A likeness of David Garrick's expression at his appointment with Giuseppe Grimaldi by William Hogarth.


Jumping forward to 1806, the Theatre Royal was now under the management of Thomas Harris, who was more predisposed towards pantomime and encouraged writer Thomas Dibdin to pen Mother Goose. Though it differed from the story we’re familiar with today, the golden eggs were present and this Harlequinade became one of the biggest stage hits of all time. The stand out performance in acting, agility, on-stage trickery and satire was the clown Joe Grimaldi, who established himself as a household name.

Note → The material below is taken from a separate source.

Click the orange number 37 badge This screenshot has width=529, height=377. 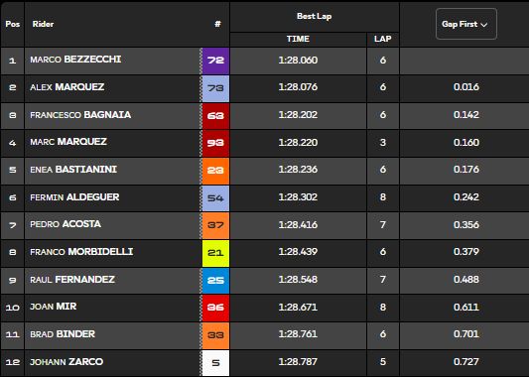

It is at least in some part Grimaldi who we can thank for today’s conventions: the volume of audience participation, catchphrases, slapstick, song and topical satire. And even when the characters he played were not his original creation, his performances took panto's tropes to another level. When Grimaldi was on stage, vegetables could come to life (a famous skit that may have inspired Mary Shelley's Frankenstein) and his performance as a rake obsessed with sensuous pleasures wowed the dignitaries even though it featured behaviour that would have been sorely punished off-stage. Such was Grimaldi's success that the clown began to replace the Harlequin character and after him the gap seemed to be only half-successfully filled by casting celebrities who already had allure for the audience.

The arrival of the dame

Gradually, the whole Harlequinade show became redundant. In 1843, a new law was passed lifting the odd restrictions on stage dialogue for acts such as pantomime and so the visual emphasis became less necessary. By the 1870s writers were drawing more heavily on fairy stories and taking them beyond the Harlequinade's set-up and using them as the main plot. It was another Theatre Royal manager, Augustus Harris, late in the 19th century, who spent handsome amounts creating the spectacular family shows we'd recognise today. He was an advocate of celebrity casting, particularly in the role he promoted: the Pantomime Dame. Harris' greatest coup though was casting none other than London's music hall legend Dan Leno.

Hackney Empire's current creative director Susie McKenna has been mindful of the history as she revives her Olivier-winning Mother Goose this year. She tells Londonist: "A version of Mother Goose was written in 1902 as a vehicle to cast Dan Leno; our pantomime comes from this and the traditions of Music Hall. Mother Goose is one of my favourite stories and our version is about flaws and redemption."

Set in Hackneytopia, McKenna's play blends traditional elements of panto such as slapstick, song and up-to-date satirical side-swipes: "Yes, we have a poke at Boris' airport, London's housing crisis and the bedroom tax," she says, "but we never lose sight that we're taking the children on a two-hour journey of story. And the audience not only comes to the show, but is also part of the show."

It’s almost a definition of pantomime and certainly rings true of the earliest audiences demanding the plays over other theatrical forms. It also highlights the shared experience performers such as Grimaldi and Leno brought. And then there’s Garrick, his small legacy to panto may not be something he wanted, but he would surely be pleased to see so many people, old and young, enjoying it and being introduced to theatre.

For further reading try The Pantomime Life Of Joseph Grimaldi by Andrew McConnell Stott (which includes a well-rounded account of Guiseppe Grimaldi's bottom), and Oh Yes It Is by Gerald Frow.